In a recent study published in the Journal of the Royal Society Interface, researchers developed an epidemiological model to demonstrate that mask-induced variolation causes milder severe acute respiratory syndrome coronavirus 2 (SARS-CoV-2) infection.
There is enough data to prove that mandating face mask use substantially and effectively reduced SARS-CoV-2 transmission throughout the coronavirus disease 2019 (COVID-19) pandemic. However, a study published in 2020 by Gandhi & Rutherford suggested that the presence of face masks tended to reduce the infecting viral inoculum. Even if masks fail to completely prevent SARS-CoV-2 transmission, wearing face masks could still help reduce disease severity.
Gandhi and Rutherford referred to SARS-CoV-2 transmission through small inocula that penetrated masks as variolation. Masks filter droplets containing virus particles and thus could reduce viral inocula. Syrian hamsters shielded by a surgical mask partition showed much less severe COVID-19 symptoms, indicating how masks could reduce the severity. Likewise, studies have found antibodies to SARS-CoV-2 in individuals five months after a mild infection, thus showing the acquisition of immunity post mild infection that is enough to protect against reinfection.
Study: Face masking and COVID-19: potential effects of variolation on transmission dynamics. Image Credit: Mykola Tys / Shutterstock
About the study
In the present study, researchers investigated whether face masking promoted SARS-CoV-2 variolation and explored its potential benefits using a mathematical model. The study model was developed by expanding the standard susceptible-infectious-removed (SIR) model.
They derived analytical inferences concerning the potential for masking to cause a proportion of infections to be mild, diminishing the probability of SARS-CoV-2 infection upon contact and altering the infectious period.
The model parameter, probability of mild infection (m), could be shorter and less transmissible. Three distinctive effects contributed to the overall effectiveness of mask-induced variolation- m, reducing transmission rate and shortening SARS-CoV-2 infectious periods. Additionally, the researchers assumed that the duration of immunity decay was the same after mild or severe infections.
Other model parameters included the relative transmissibility of mild infections (βm/βs) and the relative length of mild infections (γs/γm). The transmission rates of mild and severe infections (βm, βs) were independent of their probability of occurrence (m, 1−m).
All the study parameters influenced initial epidemic doubling time (T2), the peak prevalence of severe infections (Is), the attack rate for severe infections (Zs), and the equilibrium prevalence of severe infections. It is noteworthy that Is refers to several individuals who continue to contribute to transmission dynamics but suffer from a severe disease that will need substantial healthcare.
Furthermore, the researchers showed epidemiological risk metrics as a function of m corresponding to the original SARS-CoV-2 wild-type (WT) strain, and the Alpha, Delta, and Omicron variants. The estimated basic reproduction number (R0) for WT, Alpha, Delta, and Omicron was set at 3, 4.5, 6.75, and 28.4, respectively.

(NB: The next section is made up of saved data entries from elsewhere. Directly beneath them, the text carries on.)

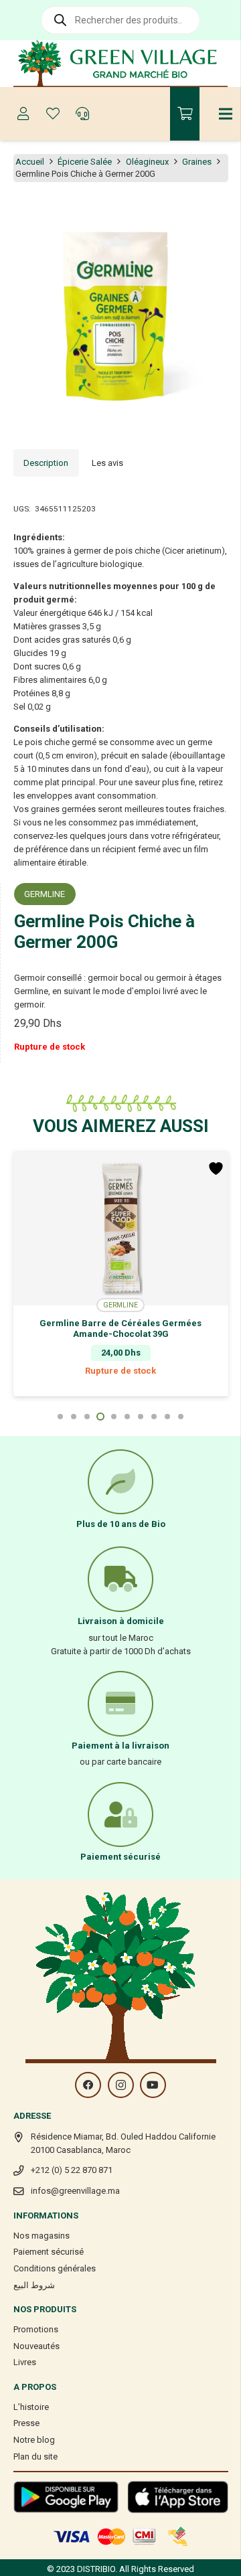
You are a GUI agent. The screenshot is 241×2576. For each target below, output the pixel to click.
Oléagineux (147, 162)
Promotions (35, 2329)
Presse (26, 2423)
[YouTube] (153, 2085)
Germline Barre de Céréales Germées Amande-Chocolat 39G (120, 1328)
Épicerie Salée (85, 162)
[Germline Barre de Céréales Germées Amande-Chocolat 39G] (120, 1228)
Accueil (29, 162)
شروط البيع (34, 2285)
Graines (197, 162)
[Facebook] (88, 2085)
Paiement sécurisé (48, 2252)
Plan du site (35, 2456)
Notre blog (34, 2440)
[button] (223, 212)
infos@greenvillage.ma (75, 2191)
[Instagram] (121, 2085)
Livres (24, 2362)
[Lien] (120, 63)
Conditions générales (54, 2268)
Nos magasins (41, 2236)
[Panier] (184, 114)
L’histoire (31, 2407)
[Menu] (226, 114)
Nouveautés (36, 2346)
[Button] (23, 114)
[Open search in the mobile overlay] (120, 20)
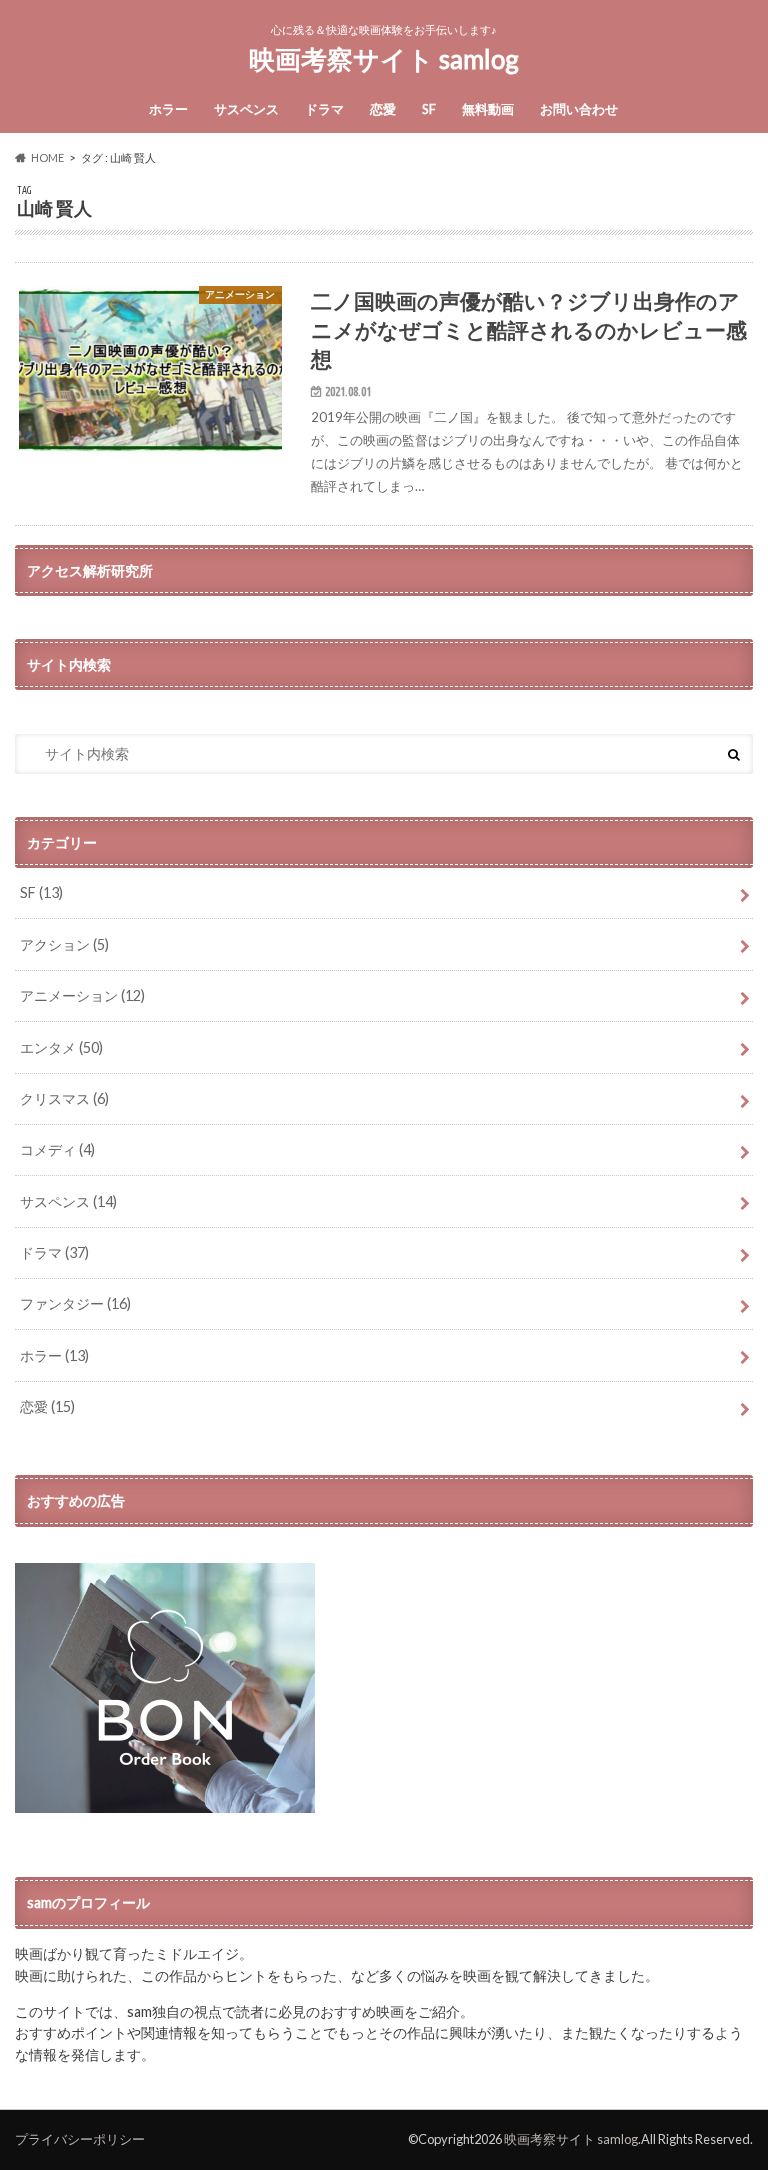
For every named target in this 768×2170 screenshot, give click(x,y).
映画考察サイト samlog (384, 59)
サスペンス (246, 109)
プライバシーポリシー (80, 2139)
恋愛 (383, 109)
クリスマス (64, 1098)
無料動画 (488, 109)
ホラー (168, 109)
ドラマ (324, 109)
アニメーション (82, 995)
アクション (64, 944)
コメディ (57, 1149)
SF (429, 109)
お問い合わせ (579, 109)
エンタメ (61, 1047)
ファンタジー (75, 1303)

Assuming face masking influenced the probability of a mild infection, more effective masking strongly affected SARS-CoV-2 transmission, thus reducing R0 and substantially lengthening T2, especially for less-transmissible variants.
Accordingly, the initial growth rate (r) of the epidemic was observed to be strongly dependent on m and was more sensitive to m if the variant was more transmissible. Additionally, variolation affected the IS, with the effect being substantially greater for more transmissible SARS-CoV-2 variants.
As the value of m increased from 0 to 1, T2 increased from 5.1 to 65 days, 2.9 to 11 days, 1.8 to 5.0 days, and 0.37 to 0.79 days for WT, Alpha, Delta, and Omicron, respectively. The risk measures related to severe infections declined substantially with m since the severe illness was eliminated when m approached a value of one, i.e., perfect variolation.
The expected number of severe cases during the initial wave of infections was also strongly dependent on m; however, not sensitive to transmissibility over the range of R0 observed for SARS-CoV-2 variants. Also, the equilibrium prevalence of severe cases declined with m. Furthermore, if R0∼β/γ, the effects of greater transmissibility of mild infections and longer infectious periods of mild cases were similar.
The study highlighted that the role of face masks as a tool for reducing the COVID-19 burden is under-appreciated. Clearly, a better understanding of the effectiveness of masking in promoting variolation could be of great value. It implies that more experimental data is needed to quantify the magnitudes of the effects that induce variolation from masking. It would also help expand the current study findings and make quantitative inferences that could usefully inform policy decisions.
A variolation strategy might contribute to COVID-19 mitigation in cases where vaccination is difficult and breakthrough infections continue in vaccinated populations.
Overall, increasing the effectiveness of mask-induced variolation would greatly reduce SARS-CoV-2 transmission and reduce the magnitude of the epidemic peak by reducing the number of severe cases in the initial wave and at equilibrium.